*ИСХОДНЫЙ ТЕКСТ*
----
Наконец, зеленоликому Гению Зла подражали не только подростки. Хотите верьте, хотите нет, но из песни, как говорится, слова не выкинешь: именно появление на наших экранах фильма про Фантомаса стало одной из причин возникновения в Советском Союзе самой дерзкой банды вооруженных грабителей. В открытой печати ее принято называть бандой братьев Толстопятовых. Но на родине этого преступного формирования – в Ростове-на-Дону – ее еще тогда называли бандой «фантомасов». И не случайно. Дело в том, что идея создать банду пришла в голову братьям именно после просмотра первого фильма о Фантомасе в 1967 году, и в качестве своего фирменного «лейбла» они не только взяли физиономию Гения Зла в пресловутой зеленой маске (кто не верит, советую сходить в Центральный музей МВД: там этот «лейбл» вам покажут), но и свои преступления совершали в похожих масках.
Все вышеперечисленные причины и стали поводом к тому, что правительство прислушалось к доводам МВД и все-таки сняло фильмы о Фантомасе с проката. Хотя они и приносили казне баснословные прибыли. Правда, спустя четыре года ленту еще раз «крутанули» в прокате, но шла она в период летних отпусков, малым экраном и без всякого, как теперь говорят, промоушна. Несмотря на это, первые два фильма о похождениях Фантомаса собрали в прокате 92 миллионов зрителей (первый – 45,5 млн, второй – 44,7 млн).
----
Данные коллекции

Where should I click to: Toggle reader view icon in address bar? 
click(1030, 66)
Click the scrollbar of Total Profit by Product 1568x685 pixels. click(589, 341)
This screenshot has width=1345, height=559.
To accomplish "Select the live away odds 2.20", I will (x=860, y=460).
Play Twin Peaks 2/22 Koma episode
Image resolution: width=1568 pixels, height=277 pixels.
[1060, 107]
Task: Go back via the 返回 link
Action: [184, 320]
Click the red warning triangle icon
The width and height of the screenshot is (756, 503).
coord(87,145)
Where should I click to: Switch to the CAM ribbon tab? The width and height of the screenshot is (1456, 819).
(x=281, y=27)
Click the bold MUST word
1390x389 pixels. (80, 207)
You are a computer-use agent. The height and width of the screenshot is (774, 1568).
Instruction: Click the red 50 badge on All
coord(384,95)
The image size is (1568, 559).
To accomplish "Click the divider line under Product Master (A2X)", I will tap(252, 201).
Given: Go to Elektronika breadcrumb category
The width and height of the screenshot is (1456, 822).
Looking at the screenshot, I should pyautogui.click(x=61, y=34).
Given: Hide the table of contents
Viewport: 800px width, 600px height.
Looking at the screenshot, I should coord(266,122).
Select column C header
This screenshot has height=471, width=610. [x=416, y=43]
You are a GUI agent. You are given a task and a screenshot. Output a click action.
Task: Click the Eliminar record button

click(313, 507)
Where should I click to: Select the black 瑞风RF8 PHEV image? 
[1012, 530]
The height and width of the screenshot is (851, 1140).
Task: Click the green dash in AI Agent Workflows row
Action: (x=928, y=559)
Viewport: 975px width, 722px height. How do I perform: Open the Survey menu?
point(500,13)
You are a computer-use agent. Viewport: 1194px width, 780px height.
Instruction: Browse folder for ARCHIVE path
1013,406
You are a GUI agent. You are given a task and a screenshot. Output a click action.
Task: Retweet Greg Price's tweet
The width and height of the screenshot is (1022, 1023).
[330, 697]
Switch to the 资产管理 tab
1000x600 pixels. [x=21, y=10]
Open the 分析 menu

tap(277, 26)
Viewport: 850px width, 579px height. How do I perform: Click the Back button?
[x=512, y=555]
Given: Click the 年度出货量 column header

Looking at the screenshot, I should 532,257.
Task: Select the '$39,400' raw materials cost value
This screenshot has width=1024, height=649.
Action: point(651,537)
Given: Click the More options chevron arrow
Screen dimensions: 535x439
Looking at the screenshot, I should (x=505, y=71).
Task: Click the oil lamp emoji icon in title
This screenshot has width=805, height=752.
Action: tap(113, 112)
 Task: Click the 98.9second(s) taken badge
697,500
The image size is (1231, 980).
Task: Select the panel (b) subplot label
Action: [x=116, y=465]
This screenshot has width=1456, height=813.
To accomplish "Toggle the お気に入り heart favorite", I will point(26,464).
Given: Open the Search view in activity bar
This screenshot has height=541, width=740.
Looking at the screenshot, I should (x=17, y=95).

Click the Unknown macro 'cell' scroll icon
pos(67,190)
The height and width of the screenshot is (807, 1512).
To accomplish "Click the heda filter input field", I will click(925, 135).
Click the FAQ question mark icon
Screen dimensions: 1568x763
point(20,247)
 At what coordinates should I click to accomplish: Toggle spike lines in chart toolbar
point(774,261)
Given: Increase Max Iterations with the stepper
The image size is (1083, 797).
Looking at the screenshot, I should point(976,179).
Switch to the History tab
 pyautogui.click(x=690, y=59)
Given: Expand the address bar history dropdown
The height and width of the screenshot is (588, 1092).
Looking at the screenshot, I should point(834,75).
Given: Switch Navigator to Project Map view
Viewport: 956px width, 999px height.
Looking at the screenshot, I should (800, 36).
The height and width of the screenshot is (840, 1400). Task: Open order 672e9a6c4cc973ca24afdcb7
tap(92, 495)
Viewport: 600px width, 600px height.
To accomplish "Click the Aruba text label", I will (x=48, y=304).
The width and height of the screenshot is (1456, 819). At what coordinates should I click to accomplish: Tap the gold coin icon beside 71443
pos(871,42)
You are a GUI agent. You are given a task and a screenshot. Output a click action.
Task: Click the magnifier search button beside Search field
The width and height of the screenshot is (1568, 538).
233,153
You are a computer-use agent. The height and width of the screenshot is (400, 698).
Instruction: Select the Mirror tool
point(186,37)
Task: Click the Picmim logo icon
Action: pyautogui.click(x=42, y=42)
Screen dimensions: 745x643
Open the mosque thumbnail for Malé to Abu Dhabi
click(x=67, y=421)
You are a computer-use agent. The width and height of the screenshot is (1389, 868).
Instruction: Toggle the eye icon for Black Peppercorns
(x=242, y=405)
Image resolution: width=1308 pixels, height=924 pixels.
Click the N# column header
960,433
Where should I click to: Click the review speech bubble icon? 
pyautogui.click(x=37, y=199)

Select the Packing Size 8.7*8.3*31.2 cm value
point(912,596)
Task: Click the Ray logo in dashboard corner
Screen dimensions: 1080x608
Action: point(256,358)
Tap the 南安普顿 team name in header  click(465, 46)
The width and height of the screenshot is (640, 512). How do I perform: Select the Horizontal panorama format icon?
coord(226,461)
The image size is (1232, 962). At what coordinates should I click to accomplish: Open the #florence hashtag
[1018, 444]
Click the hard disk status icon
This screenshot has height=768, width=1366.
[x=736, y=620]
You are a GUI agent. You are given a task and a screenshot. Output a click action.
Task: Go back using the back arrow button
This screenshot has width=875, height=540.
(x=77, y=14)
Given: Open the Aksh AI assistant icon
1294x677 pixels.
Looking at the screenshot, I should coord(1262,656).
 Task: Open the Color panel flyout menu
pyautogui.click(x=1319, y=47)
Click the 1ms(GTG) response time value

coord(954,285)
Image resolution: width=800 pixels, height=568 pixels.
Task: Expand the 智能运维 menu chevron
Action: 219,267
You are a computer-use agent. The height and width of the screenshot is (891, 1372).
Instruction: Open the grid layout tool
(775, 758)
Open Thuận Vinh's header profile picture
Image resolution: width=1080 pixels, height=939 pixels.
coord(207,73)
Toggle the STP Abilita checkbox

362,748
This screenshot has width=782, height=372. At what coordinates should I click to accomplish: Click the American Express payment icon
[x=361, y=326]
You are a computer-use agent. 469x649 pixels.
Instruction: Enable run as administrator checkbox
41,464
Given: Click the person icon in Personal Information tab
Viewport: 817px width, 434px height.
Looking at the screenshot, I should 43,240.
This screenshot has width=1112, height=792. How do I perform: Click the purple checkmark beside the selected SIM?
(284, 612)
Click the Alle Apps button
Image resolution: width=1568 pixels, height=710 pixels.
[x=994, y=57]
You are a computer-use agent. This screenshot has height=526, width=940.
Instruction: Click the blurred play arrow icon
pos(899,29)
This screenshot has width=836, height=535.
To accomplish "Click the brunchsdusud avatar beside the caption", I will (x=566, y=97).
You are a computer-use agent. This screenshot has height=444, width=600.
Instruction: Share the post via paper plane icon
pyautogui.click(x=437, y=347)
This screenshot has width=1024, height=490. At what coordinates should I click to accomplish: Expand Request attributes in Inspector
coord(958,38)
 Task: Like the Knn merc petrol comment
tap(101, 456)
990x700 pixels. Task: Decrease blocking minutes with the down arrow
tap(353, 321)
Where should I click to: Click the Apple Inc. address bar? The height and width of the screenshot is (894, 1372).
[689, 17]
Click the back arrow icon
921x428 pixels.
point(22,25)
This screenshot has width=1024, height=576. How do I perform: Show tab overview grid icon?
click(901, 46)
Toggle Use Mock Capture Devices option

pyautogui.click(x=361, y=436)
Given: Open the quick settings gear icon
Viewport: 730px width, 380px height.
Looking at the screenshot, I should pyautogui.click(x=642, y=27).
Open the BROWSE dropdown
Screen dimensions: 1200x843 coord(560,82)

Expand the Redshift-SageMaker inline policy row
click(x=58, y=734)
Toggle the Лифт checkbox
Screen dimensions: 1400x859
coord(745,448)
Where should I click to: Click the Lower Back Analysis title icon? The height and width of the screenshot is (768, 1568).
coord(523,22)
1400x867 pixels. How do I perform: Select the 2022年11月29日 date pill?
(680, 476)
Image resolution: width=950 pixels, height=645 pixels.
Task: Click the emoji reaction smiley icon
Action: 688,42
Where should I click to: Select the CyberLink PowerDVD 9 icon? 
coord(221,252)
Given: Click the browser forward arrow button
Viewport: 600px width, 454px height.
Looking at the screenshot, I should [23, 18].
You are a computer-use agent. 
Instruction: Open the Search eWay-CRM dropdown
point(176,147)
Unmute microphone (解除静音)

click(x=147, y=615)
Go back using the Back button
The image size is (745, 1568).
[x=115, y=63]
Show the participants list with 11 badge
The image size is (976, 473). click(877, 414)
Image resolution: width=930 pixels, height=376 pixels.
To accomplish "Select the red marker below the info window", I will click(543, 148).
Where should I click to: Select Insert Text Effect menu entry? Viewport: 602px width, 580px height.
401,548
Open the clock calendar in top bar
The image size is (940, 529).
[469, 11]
----
*ЗАДАНИЕ*
Как мог бы дальше развиваться текст о фильмах про Фантомаса в Советском Союзе? Напишите его продолжение, начиная сразу после последнего предложения.

*ОТВЕТ*
После прокола с «Фантомасом» союзное МВД настояло на том, чтобы отныне вся зарубежная и отечественная кинопродукция, относящаяся к криминальному жанру, проходила более тщательный отбор с участием представителей их ведомства. Так называемые консультанты МВД отныне стали постоянными гостями всех отечественных киностудий. Без их согласия на советские экраны не имела права выйти ни одна кинокартина. Многие наши режиссеры теперь вспоминают этих посланцев МВД не самыми добрыми словами, и, скажем прямо, их понять можно: многие шедевры отечественного кино действительно могли не появиться на свет благодаря стараниям именно таких «консультантов» (например, «Джентльменов удачи» мурыжили очень долго, пока в дело не вмешался лично министр внутренних дел Николай Щелоков: во время просмотра фильма он был настолько пленен сюжетом, что немедленно дал «добро» на выпуск картины в прокат). Но, как говорится, не стоит вместе с водой выплескивать и ребенка: пользу эти консультанты тоже приносили. Не будь их, некоторые наши режиссеры такое бы наснимали, что никакому «Фантомасу» и не снилось. В качестве примера приведу события конца 80-х годов, когда после отмены цензуры на наши экраны хлынул поток настоящей криминальной чернухи. К чему это привело общество, всем хорошо известно.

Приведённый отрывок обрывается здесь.